EXCERPT:
----------------

The goal is to minimize this objective function, which represents a trade-off between minimizing failure probability and keeping counterexample paths manageable. A lower objective value indicates a better balance.
The failure probability function \begin{equation*} P_{f}(k) = a \cdot e^{-b \cdot k} + c \cdot \log (k)\end{equation*}
\begin{equation*} L(k) = \alpha \cdot \log (k) + \beta \end{equation*}
Substituting these into the objective function, we get:\begin{equation*} \text {Objective}(k) = a \cdot e^{-b \cdot k} + c \cdot \log (k) + \lambda \cdot \frac {\alpha \cdot \log (k) + \beta }{k}\end{equation*}
After calculating and differentiating the objective function to find the optimal cluster size, we determined that 16X provides the best balance between failure probability and path complexity. Using constants \begin{align*} P_{f}(16) & = 0.8 \cdot e^{-0.1 \cdot 16} + 0.01 \cdot \log (16) = 0.1892 \\ L(16) & = 2 \cdot \log (16) + 3 = 8.5452 \\ \text {Objective}(16) & = 0.1892 + 0.5 \cdot \frac {8.5452}{16} = 0.4563\end{align*}
This confirms that 16X achieves the best trade-off between failure probability and counterexample path complexity.
The 16X cluster’s counterexample path demonstrates how the LunarLander system progresses from an initially stable descent to a failure state, providing critical insights into system weaknesses. The lander’s state is represented by an 8-dimensional vector that tracks its position
Initial State (landing_0): The lander starts with a stable descent, maintaining a slight vertical velocity and a minor lateral drift. The angle and angular velocity are negligible, and neither leg is in contact with the ground. At this point, there is minimal risk of failure.
Minor Lateral Adjustment (landing_853): The lander begins moving slightly left, with a moderate horizontal velocity of 0.16. The vertical velocity has decreased slightly, and there is still no significant rotational movement. The lander remains stable but has not yet made ground contact.
Sudden Speed Increase (landing_750): Both the horizontal and vertical velocities increase sharply to 0.52 and 0.51, respectively, suggesting a loss of control. The angle remains stable, but the acceleration increases the likelihood of an unstable landing.
Increased Instability (landing_186): The lander drifts further left, with a horizontal velocity of 0.33 and a vertical velocity of 0.17. The descent continues, and although no significant angular motion is present, the lander’s control deteriorates.
Approaching Ground (landing_268): The lander moves left with a significant horizontal velocity of 0.74 and vertical velocity of 0.35, indicating a dangerously fast approach toward the ground. The increasing speed makes it more difficult for the lander to stabilize before impact.
Ground Contact Attempt (landing_535): One leg of the lander touches the ground, but the high horizontal velocity and angular velocity cause instability. Although the lander is close to landing, the conditions for a stable descent are not met.
Rapid Spin (landing_82): Both legs make contact, but the lander’s rotation accelerates dramatically, leading to an unstable situation. Despite ground contact, the angular velocity increases uncontrollably.
Crash (crashed_87): The lander spins rapidly out of control, with its angle sharply tilted and its angular velocity peaking at 2.56. The lander crashes due to the inability to reduce rotational speed and stabilize the descent.

----------------

DATA SECTION:
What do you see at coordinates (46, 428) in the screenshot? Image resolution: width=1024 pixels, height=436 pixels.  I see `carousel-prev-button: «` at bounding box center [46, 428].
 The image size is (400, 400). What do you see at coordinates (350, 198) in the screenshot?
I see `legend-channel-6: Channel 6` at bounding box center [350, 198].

----------------

WHAT TO WORK ON:
#1 In the LunarLander excerpt, what value does the lander's angular velocity peak at in the crash state?
#2 Reproduce the passage from the LunarLander excerpt starting with "Sudden Speed Increase" and going on through "an unstable landing.".
The material is separate from the excerpt and has nothing to do with it.

ANSWERS IN ORDER:
#1 2.56

#2
Sudden Speed Increase (landing_750): Both the horizontal and vertical velocities increase sharply to 0.52 and 0.51, respectively, suggesting a loss of control. The angle remains stable, but the acceleration increases the likelihood of an unstable landing.